Researchers have discovered a dormant black hole outside the Milky Way.
The stellar-mass black hole was observed in a nearby galaxy by a team of international scientists.
The newly discovered black hole is at least nine times the mass of the sun and orbits a hot blue star weighing 25 times the mass of the sun.
The star that gave birth to the black hole disappeared without any signs of an associated supernova explosion, the study suggests.
Stellar-mass black holes form when massive stars reach the end of their lives and collapse under their own gravity.
In a system of two stars orbiting each other, this process leaves behind an orbiting black hole with a bright companion star.

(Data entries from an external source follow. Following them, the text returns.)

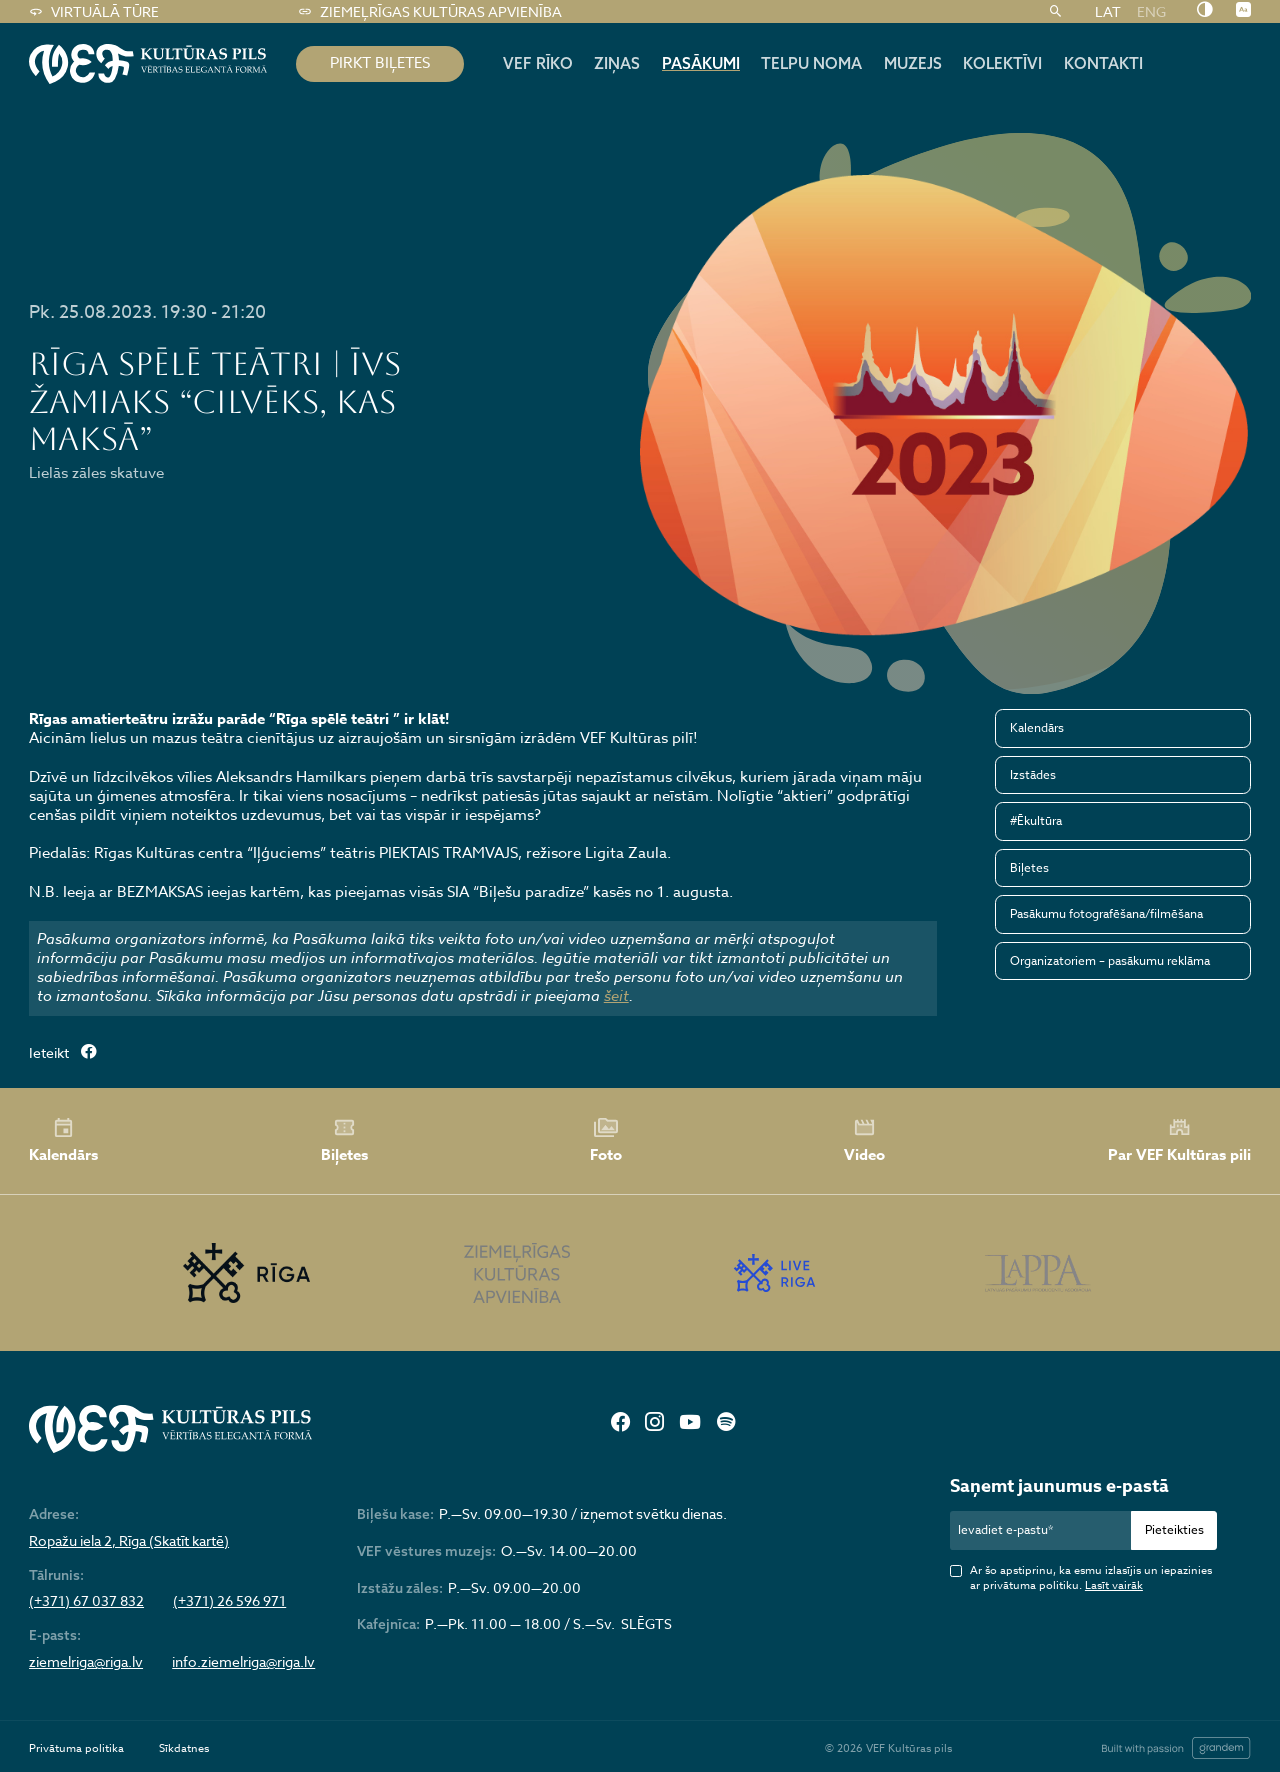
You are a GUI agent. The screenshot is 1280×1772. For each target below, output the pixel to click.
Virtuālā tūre (93, 12)
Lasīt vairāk (1114, 1585)
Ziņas (617, 63)
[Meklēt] (1055, 12)
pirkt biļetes (380, 63)
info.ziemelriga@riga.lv (243, 1662)
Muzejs (913, 63)
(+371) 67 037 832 (86, 1601)
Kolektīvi (1002, 63)
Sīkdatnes (184, 1748)
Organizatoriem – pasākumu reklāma (1110, 960)
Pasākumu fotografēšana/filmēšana (1106, 913)
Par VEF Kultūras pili (1179, 1140)
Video (864, 1141)
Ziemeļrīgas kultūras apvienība (429, 12)
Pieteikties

This black is considered dormant if it does not emit high levels of X-radiation, which is how these black holes are usually detected.
Dormant black holes are difficult to spot because they interact little with their environment.
The researchers had been searching for binary black hole systems for more than two years and are particularly excited about the discovery, known as VFTS243.
Paul Crowther, Professor of Astrophysics at the University of Sheffield, said: “This is a very exciting discovery.
“Although a number of dormant black hole candidates have been proposed, this is the first to be unambiguously detected outside our galaxy.”
As part of the research team, Professor Crowther worked with Tomer Shenar of the Institute of Physics and Astronomy, who started the study at KU Leuven in Belgium and is now a Marie Curie Fellow at the University of Amsterdam in the Netherlands.
Dr Shenar said: “We have identified a needle in a haystack.
“The star that formed the black hole in VFTS 243 appears to have collapsed entirely, with no signs of a previous explosion.
“Evidence for this direct collapse scenario has emerged recently, but our study provides arguably one of the most direct indications.
“This has huge implications for the origin of black hole mergers in the cosmos.”
The black hole in VFTS 243 was found using six years of observations of the Tarantula Nebula by the Fiber Large Array Multi Element Spectrograph (Flames) instrument on the European Southern Observatory’s Very Large Telescope.
The study is published in Nature Astronomy.